Problem details ▸
Please write out again the items from the line with "Click in the Tìm kiếm cài đặt field" to the line with "click(x=146, y=344)", requests included, and give only those lines. In the answers, multiply every coordinate by 1.4 and round it to a whole number, with halves rounded up.

Input rows ▸
----------------

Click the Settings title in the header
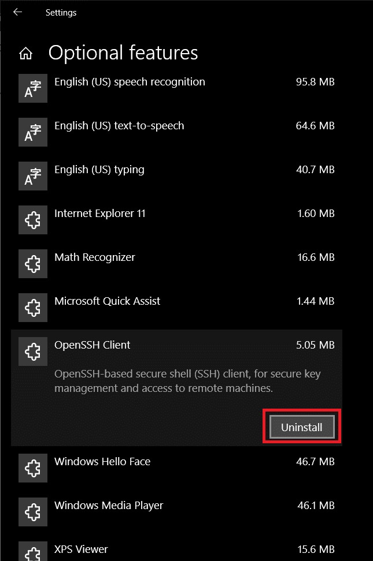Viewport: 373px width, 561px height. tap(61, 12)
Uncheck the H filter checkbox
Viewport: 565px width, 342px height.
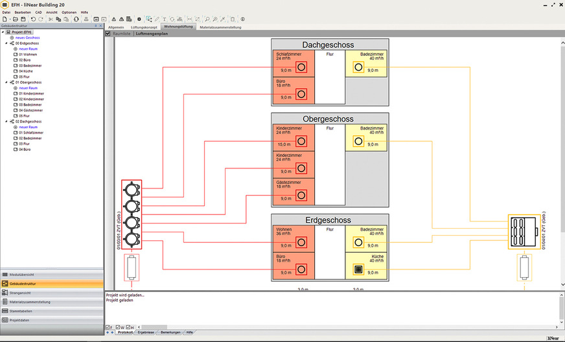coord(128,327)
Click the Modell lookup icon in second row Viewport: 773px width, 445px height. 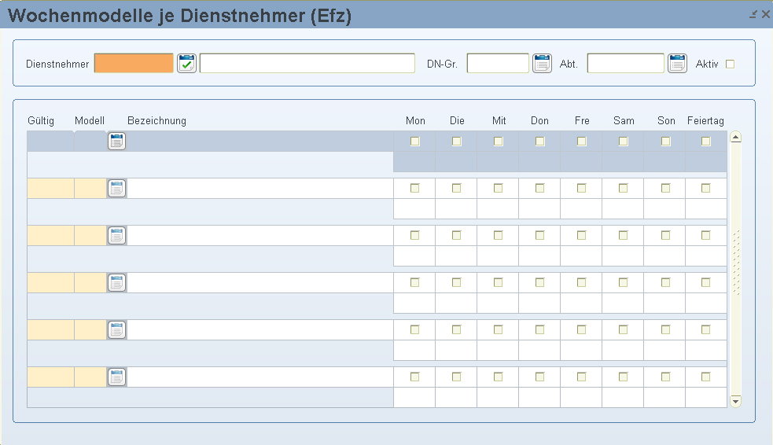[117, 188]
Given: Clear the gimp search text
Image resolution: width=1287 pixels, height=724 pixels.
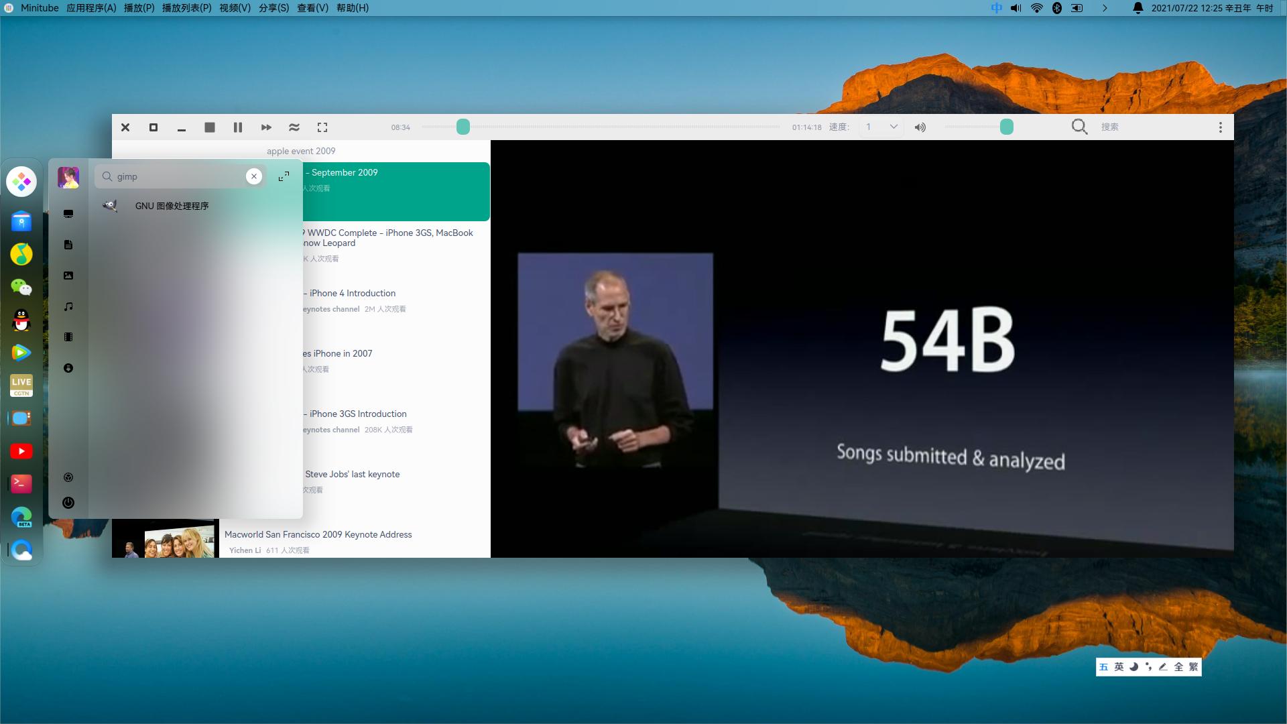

----------------

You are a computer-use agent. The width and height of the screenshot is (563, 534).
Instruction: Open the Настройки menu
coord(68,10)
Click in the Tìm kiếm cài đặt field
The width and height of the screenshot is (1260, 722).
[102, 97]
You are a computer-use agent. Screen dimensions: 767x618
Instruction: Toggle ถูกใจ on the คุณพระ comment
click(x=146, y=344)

----------------

Written answer ▸
Click in the Tìm kiếm cài đặt field
The width and height of the screenshot is (1260, 722).
[143, 136]
You are a computer-use agent. Screen dimensions: 767x618
Instruction: Toggle ถูกใจ on the คุณพระ comment
click(x=204, y=482)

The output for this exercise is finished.